The aircraft braking uses a “heat stack” or “heat sink” of a number of two-inch thick rotor discs to convert kinetic energy to heat energy to stop the plane.

The Pentagon said in its award announcement to Collins Aerospace that the F-16 and C-130 wheel and brake PBL team “developed an innovative process to move from a transactional to performance based outcome achieving immediate cost savings utilizing commercial best practices while maintaining 100 percent warfighter support.”

Kuehnert said that the F-16 PBL effort is “first and foremost a carbon-based PBL.”

“The Air Force will forecast the landings,” she said. “We will forecast the entire materials and supply chain for a five-year period, which is predominantly the F-16 program.
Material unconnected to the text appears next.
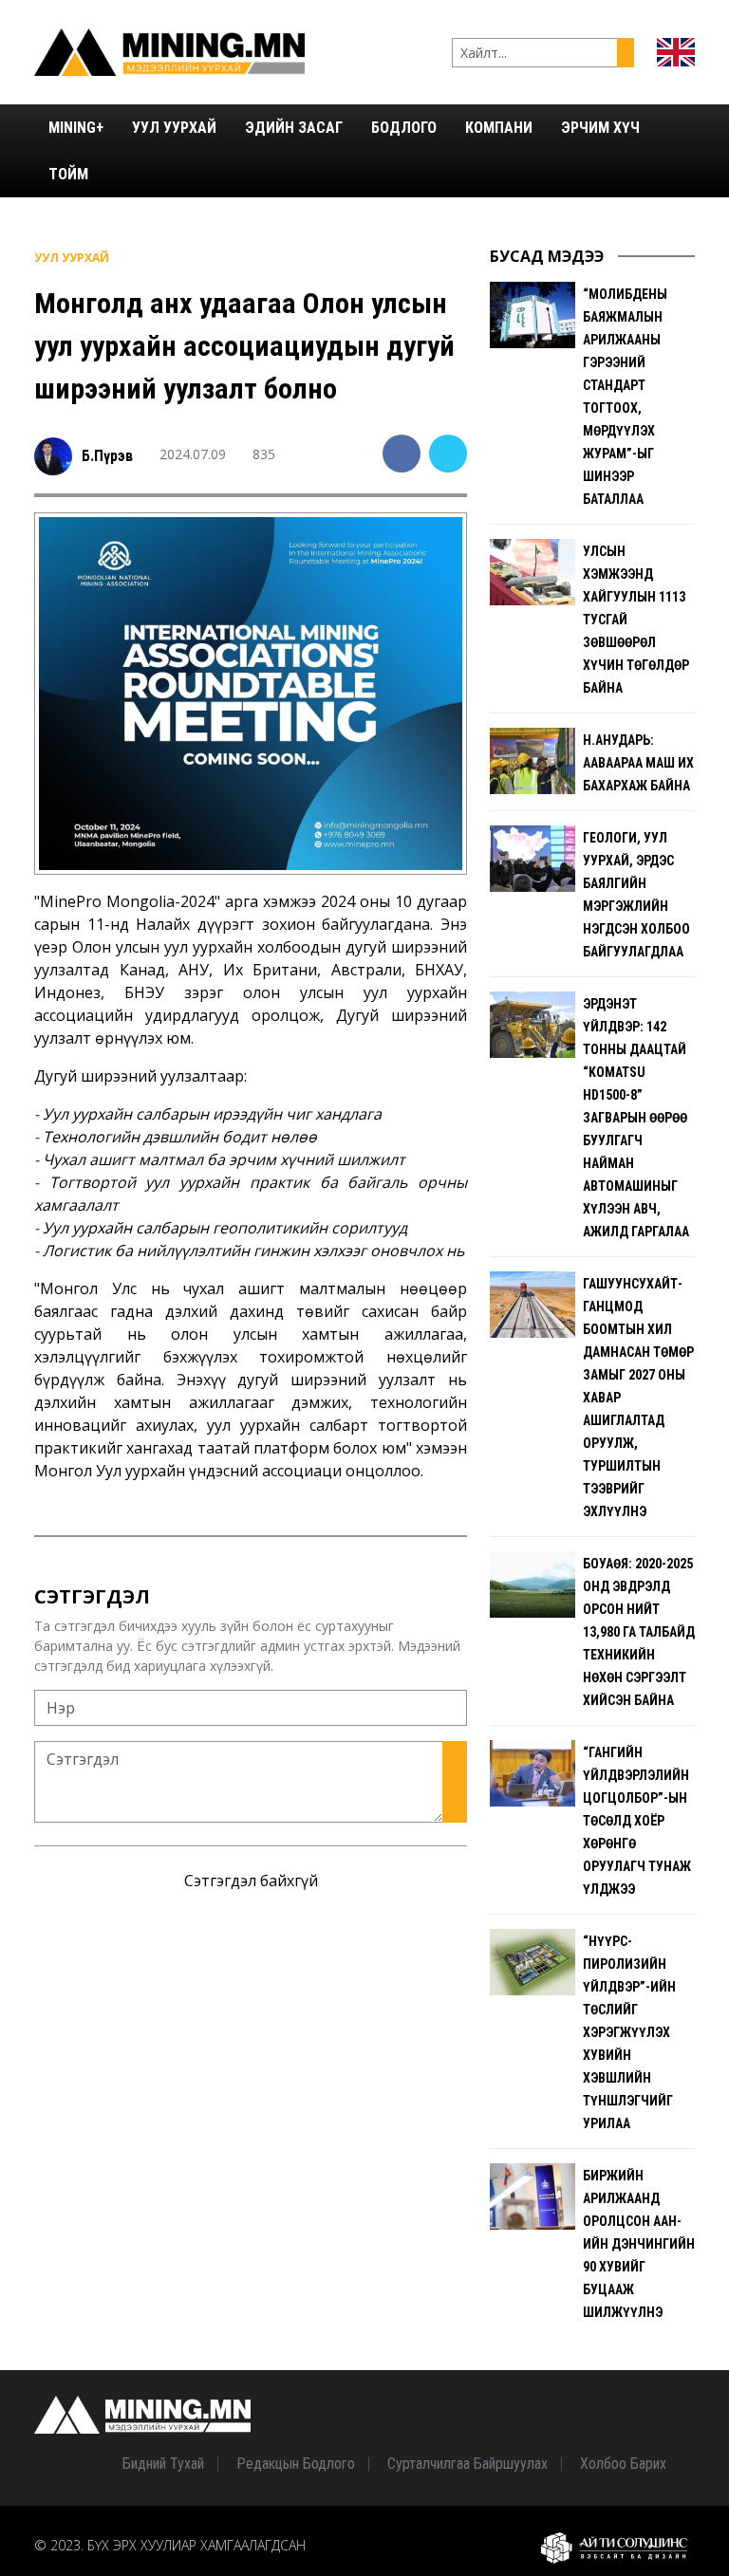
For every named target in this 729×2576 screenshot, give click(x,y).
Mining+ (75, 128)
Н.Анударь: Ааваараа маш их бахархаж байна (638, 762)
We had to go through a qualification program and convince the Air Force we could employ the carbon re-utilization on both the F-16 and the C-130.”

The Ogden Air Logistics Complex at Hill AFB sends the worn brakes and carbon to Collins Aerospace in Santa Fe Springs for the remanufacture.

“Forecasting how much carbon you’re going to need is a long process in order to build these [brake] discs up to the right thickness in order to put them on an aircraft and stop it,” Kuehnert said. “They [the brake discs] stay on wing for, in the case of C-130 with the flying hours, up to 10 years so they are on the aircraft for quite some time.”

Collins Aerospace builds wheels and brakes for the Air Force F-15, C-5 Galaxy, F-16, and C-130 fleets, including more than half of all active C-130s globally, and has done wheel and brake upgrades for several foreign air forces, the company said.

“Collins’ C-130 brakes, which feature its proprietary DURACARB® carbon heat sink material, allow for 2,000 landings per overhaul compared to 250 landings per overhaul for the C-130’s legacy system,” per Collins Aerospace.  “That’s a lifespan that’s eight times longer, significantly reducing maintenance time and cost.”